I’m not going to try to slap a happy face on this, or pretend this is great, or say it’s the end of Western Civilization, but teachers are less concerned with the pacing, thematic units of our text programs, and are really drilling down into shoring up student’s gaps in standards for testing, which starts the week after next. It’s not unexpected given what’s going on here, so it is what it is.

Second Grade

I’ve kept up on what the unit topics, but for second grade I’ve focused on Cause and Effect when looking at fossils and geology (which work very well with that particular topic). I finished up with getting VoiceThread comments from students, that you can see below:


I’ve now started preparing them for their new unit theme, Our Country. I usually concentrate on geography and a sense of place to start things out, so we’ve done map reading skills this week.

Third Grade

For third grade, they needed shoring up on problems and solutions. Their unit was on Money, another topic well suited to that type of analysis. I was showing them a very interesting video from Weston Wood on Discovery Streaming about an incident from the life of Thoreau, where he agrees to meet a friend in Fitchburg, and he hikes, while the friend decides to take the train. The friend has to do chores all day to earn his ticket. It has some good lessons about time vs. money, and problems/solutions. I never really worked the VoiceThread for that unit, so I won’t bother to include it here.

Third Grade’s new unit is on country life, and I may be doing a Skype conversation with a K-1 who are also studying this theme.

Fourth Grade

Hmm, this grade level has presented me with a lot behavior issues all year long, and that has definitely been flaring up lately, as luck would have it.  They needed to work on compare and contrast. I made the mistake with one class of doing it BOTH together. With that grade level , it’s much better to have them compare in one lesson, period, class, session, then do contrast separately. This is the big part about teaching primary, or a transitional intermediate grade, is that you have to break tasks done into smaller steps before you bring the whole thing together.

They have now started a unit called Our Changing Country, which picks up on some of the themes of the second grade Our Country unit, but also talks about immigration, etc. As with the second graders, I’m starting with a sense of place and geography, since most kids do not have a good idea what Europe and other continents/countries are and where they are in relationship to the U.S. , a necessary knowledge for discussing U.S. immigration then and now.

Fifth and Sixth Grade

With these grades, I started to implement some lessons that tie into Larry Ferlazzo’s work on preparing students for testing in the affective domain.
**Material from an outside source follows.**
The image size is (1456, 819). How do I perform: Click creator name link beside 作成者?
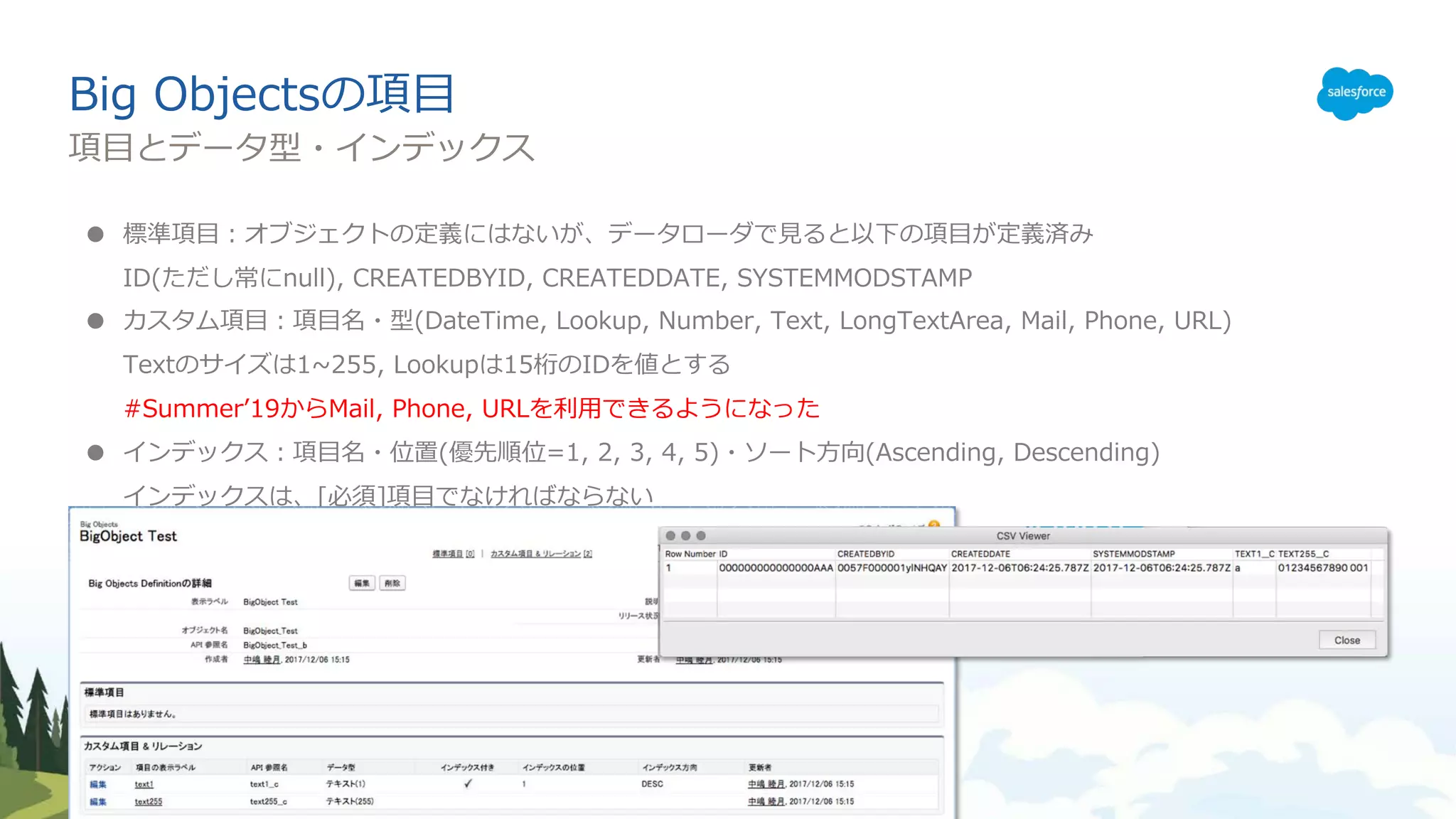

  1. I’ve surveyed them on their feelings about the importance of the test;
  2. I’ve had one-on-one discussions about their survey answers;
  3. I had them write about a time they were successful, before given them a short quiz;
  4. I’ve gone back to our lessons from earlier in the year based on the “Marshmallow” experiment (fifth, sixth);

What did I find?

  1. One class that “underperformed” on the last district benchmarks seemed to be the most productive to have the discussions with.
  2. When I did the third activity, writing about a time they were successful, the fifth graders had a hard time with the meaning of the word “successful”.  I’ll be doing some vocabulary building with them. It’s funny because they are the most successful grade in terms of testing, behavior, and they’re pretty darn smart.
  3. This did not feel productive with all of the classes to me.
  4. I don’t think this would have worked as something to start in April. The early work on cognitive strategies was critical to making this work.

I also used the survey to try to figure out which kids are having emotional issues around what is happening at our school. Students who answered they wanted to do well “for the principal and teachers at the school” (which I told them was NOT what they should be doing- yeah, I know we want them to do better, but I’ll be darned if I’ll let a kid think that’s important), AND they said how well they did on the test didn’t matter because the principal and teacher were not going to be around next year, were sending up a BIG RED FLAG. Many had testing issues (low scores, uneven performance, etc.) I especially told them to concentrate on doing their best for themselves, and NOT TO WORRY ABOUT THE ADULTS, we’ll be okay.